Extracted text –
■ ■ ■ ■ ■ ■ ■
# Easton Fullbore arrows



## AlphaMax1 (Jun 14, 2010)

Anyone shooting fullbore arrows for 3d and if so what rest are you using.


----------



## blazenarrow (Feb 6, 2009)

I do I use a tt ss pro. I shoot them with 50 grain xxx pts. I also put the 20 grain screw in weights for the tips. So I have 70 grains total. Thru my omen at 60lbs 28 inch draw. They are flying 307fps. Arrow weighs 345gr


----------



## ArrowStar1 (Jun 10, 2008)

I have been shooting them out of my Alpha Elite with a Limbdriver rest. They fly great and shoot perfect bullet holes thru paper.
I just set up another bow and have less draw weight so I am going back to my Fatboy 400's. I cant get the Full Bore's light enough to get the speed I want out of the Vantage Elite.


----------



## Gary Wiant (Dec 7, 2008)

just FYI I just found out I can use 2613 Easton inserts and screw in points in the Hunter Class, they are heavy but hopefully I'll still get about 300 fps out of my Mathews Triumph I'm getting 303 with heavy fatboy 400's and 325 with 400 flatliners

Does anyone know where I can get 55gr. pdp screw in points? the lightest I can find are 65gr


----------



## jwolfe78 (Mar 10, 2006)

Gary Wiant said:


> just FYI I just found out I can use 2613 Easton inserts and screw in points in the Hunter Class, they are heavy but hopefully I'll still get about 300 fps out of my Mathews Triumph I'm getting 303 with heavy fatboy 400's and 325 with 400 flatliners
> 
> Does anyone know where I can get 55gr. pdp screw in points? the lightest I can find are 65gr


Lancaster Archery would be your best bet. You could always get 65gr points and cut the back of the threads or grind the back off.. or another option is to cut the back of your insert off... to save some gr's...


----------



## Gary Wiant (Dec 7, 2008)

I thought of cutting the back of the point and the back of the insert I just wasn't sure how much of the threads I would could take and still keep the points tight, and how much weight would I loose? The inserts weight 53gr so even at 55 grain tips I still have over 100gr of front weight

Thanks
Gary


----------



## corpralbarn (Jan 21, 2009)

a local shooter here shoots a Bodoodle.
■ ■ ■ ■ ■ ■ ■
Data for this task –
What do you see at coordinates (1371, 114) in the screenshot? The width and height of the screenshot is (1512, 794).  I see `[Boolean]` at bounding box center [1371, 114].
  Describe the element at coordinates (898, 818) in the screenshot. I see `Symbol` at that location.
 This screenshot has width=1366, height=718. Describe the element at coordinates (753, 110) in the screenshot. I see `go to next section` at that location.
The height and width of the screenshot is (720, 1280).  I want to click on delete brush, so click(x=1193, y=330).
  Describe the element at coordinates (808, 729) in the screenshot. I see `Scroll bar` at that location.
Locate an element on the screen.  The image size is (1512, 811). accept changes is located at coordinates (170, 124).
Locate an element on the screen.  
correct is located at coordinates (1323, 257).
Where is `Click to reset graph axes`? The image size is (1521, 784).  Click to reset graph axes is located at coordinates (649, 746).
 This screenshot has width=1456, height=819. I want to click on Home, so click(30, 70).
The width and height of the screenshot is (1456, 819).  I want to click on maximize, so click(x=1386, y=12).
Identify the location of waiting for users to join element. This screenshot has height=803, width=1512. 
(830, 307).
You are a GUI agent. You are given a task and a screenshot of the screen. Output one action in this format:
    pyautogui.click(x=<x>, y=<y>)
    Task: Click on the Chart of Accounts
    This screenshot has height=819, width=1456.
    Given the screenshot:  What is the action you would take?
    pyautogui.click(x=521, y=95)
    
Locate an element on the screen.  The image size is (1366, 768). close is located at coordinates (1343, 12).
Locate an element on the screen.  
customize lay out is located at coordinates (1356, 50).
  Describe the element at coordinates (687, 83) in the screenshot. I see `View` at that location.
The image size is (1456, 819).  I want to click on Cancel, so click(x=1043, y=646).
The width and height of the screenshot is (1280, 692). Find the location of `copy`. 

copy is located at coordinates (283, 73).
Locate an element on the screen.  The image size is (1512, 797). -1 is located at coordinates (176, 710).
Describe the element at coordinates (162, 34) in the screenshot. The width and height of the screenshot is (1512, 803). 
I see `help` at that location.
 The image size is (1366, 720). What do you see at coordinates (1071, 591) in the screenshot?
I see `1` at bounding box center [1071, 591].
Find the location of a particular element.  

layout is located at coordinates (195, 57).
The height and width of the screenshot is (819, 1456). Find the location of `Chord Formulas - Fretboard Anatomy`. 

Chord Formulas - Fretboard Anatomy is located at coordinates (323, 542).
■ ■ ■ ■ ■ ■ ■
Short task 1 – Rewrite the listing starting with the line with "Find the location of a particular element." and going on through the end of the listing, putting "specific" in place of "particular" and keeping everything else the same.
Short task 2 – Write the next part of the forum thread on Easton Fullbore arrows, continuing from its final post.

Output 1 –
Find the location of a specific element.  

layout is located at coordinates (195, 57).
The height and width of the screenshot is (819, 1456). Find the location of `Chord Formulas - Fretboard Anatomy`. 

Chord Formulas - Fretboard Anatomy is located at coordinates (323, 542).

Output 2 –
----------



## jwolfe78 (Mar 10, 2006)

Gary Wiant said:


> I thought of cutting the back of the point and the back of the insert I just wasn't sure how much of the threads I would could take and still keep the points tight, and how much weight would I loose? The inserts weight 53gr so even at 55 grain tips I still have over 100gr of front weight
> 
> Thanks
> Gary


You could always "super glue" the screw-in points in.


----------



## Gary Wiant (Dec 7, 2008)

don't you need to be able to unscrew them if "inspected/tech'd"


----------



## YankeeRebel (Dec 30, 2005)

I use a Trophy Ridge Tack Driver (Spring Steel) for both 3-D and Indoors. I believe I'm using a .012 blade. My Full Bores weigh 384 grains and fly like darts.


----------



## jwolfe78 (Mar 10, 2006)

Gary Wiant said:


> don't you need to be able to unscrew them if "inspected/tech'd"


I havn't ever seen anyone checked. I usually use wax on my broadheads and they stay in pretty good. A small dab of a light strength loc-tit would probably also work wonders.


----------



## mcfd-1229 (Aug 14, 2010)

is anyone shooting full bores outside, I am looking at setting up a bowtech specialist with them


----------



## super* (Jan 26, 2008)

go with x10s


----------



## Gary Wiant (Dec 7, 2008)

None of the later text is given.